A study of the prevalence of gestational diabetes mellitus and its maternal and fetal outcomes in a tertiary care hospital


  • Manisha R. Gandhewar Department of Obstetrics and Gynecology, ESIPGIMSR, Andheri, Mumbai, Maharashtra, India
  • Binti R. Bhatiyani Department of Obstetrics and Gynecology, ESIPGIMSR, Andheri, Mumbai, Maharashtra, India
  • Priyanka Singh Department of Obstetrics and Gynecology, ESIPGIMSR, Andheri, Mumbai, Maharashtra, India
  • Pradip R. Gaikwad Department of Obstetrics and Gynecology, ESIPGIMSR, Andheri, Mumbai, Maharashtra, India




DIPSI, Gestational Diabetes, Macrosomia, Shoulder dystocia


Background: The aim of this study was to study the prevalence of gestational diabetes mellitus (GDM) using Diabetes in Pregnancy Study group India (DIPSI) criteria to diagnose patients with GDM and to study the maternal and neonatal outcomes.
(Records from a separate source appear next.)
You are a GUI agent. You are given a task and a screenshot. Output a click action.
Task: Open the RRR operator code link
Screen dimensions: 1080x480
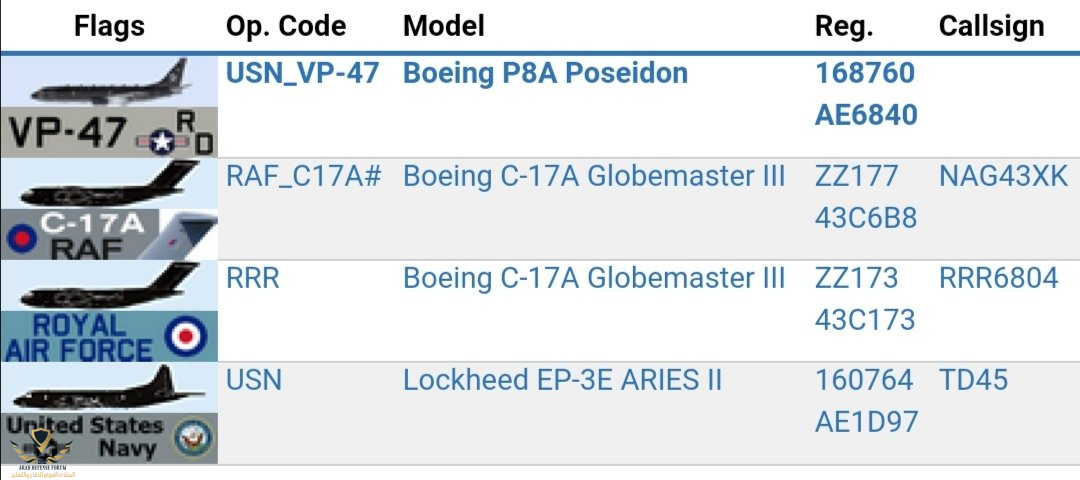[x=253, y=278]
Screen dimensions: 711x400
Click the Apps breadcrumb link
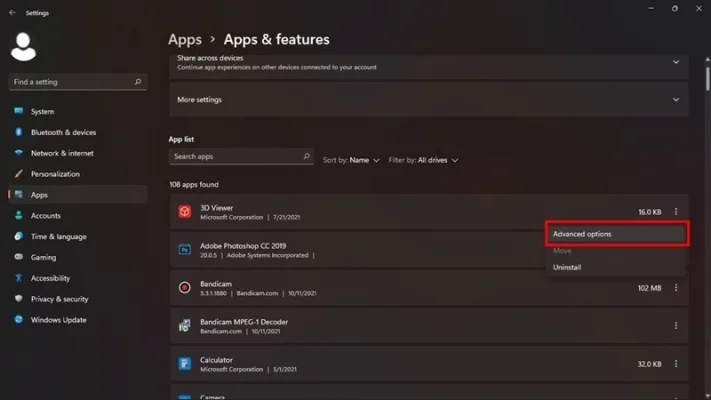pos(185,40)
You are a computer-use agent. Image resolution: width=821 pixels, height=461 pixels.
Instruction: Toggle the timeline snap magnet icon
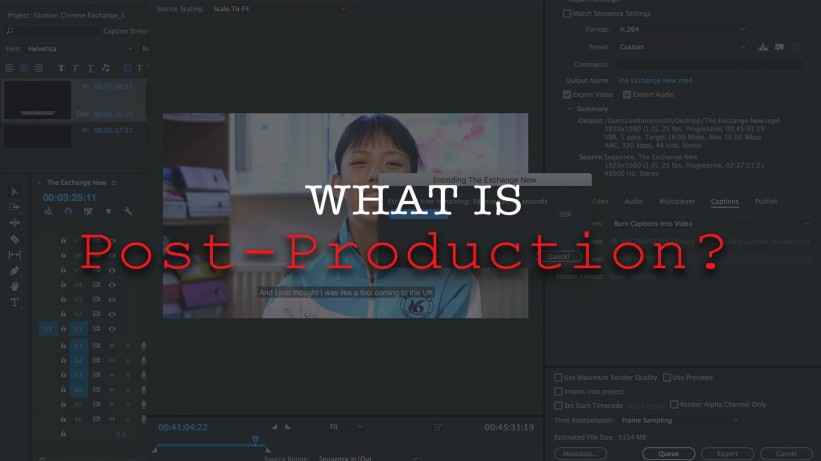coord(68,212)
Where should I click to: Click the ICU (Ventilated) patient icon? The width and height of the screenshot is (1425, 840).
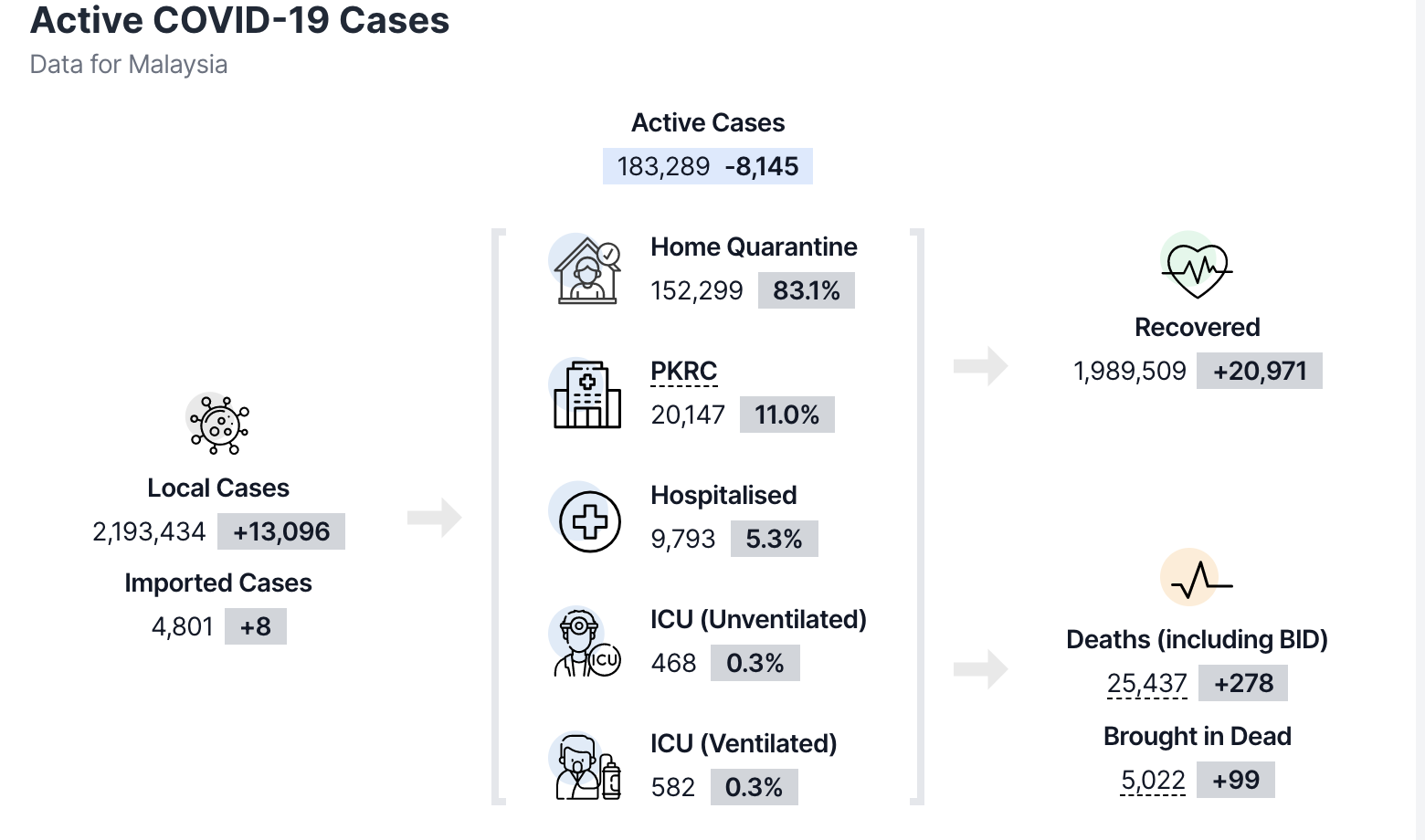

Methods: 500 patients attending the antenatal clinic between January 2013 to September 2014 with singleton pregnancies between 24 and 28 weeks of gestation were evaluated by administering 75g glucose in a nonfasting state and diagnosing GDM if the 2-hour plasma glucose was more than 140 mg/ dl. Women with multiple pregnancies, pre-existing diabetes mellitus, cardiac or renal disease were excluded from the study.

Results: 31 women were diagnosed with GDM (prevalence 6.2%). The prevalence of risk factors such as age more than 25, obesity, family history of Diabetes Mellitus, history of GDM or birth weight more than 4.5kg in previous pregnancy and history of perinatal loss were associated with a statistically significant risk of developing GDM. Though the incidence of Gestational hypertension, polyhydramnios and postpartum haemorrhage was higher in the GDM group, it did not reach statistical significance. More women in the GDM group were delivered by LSCS. There was no significant difference in the incidence of SGA or preterm delivery in the groups. The mean birth weight in GDM group was higher than in the non GDM group.

Conclusions: Early detection helps in preventing both maternal and fetal complications. This method of screening is convenient to women as it does not require them to be fasting.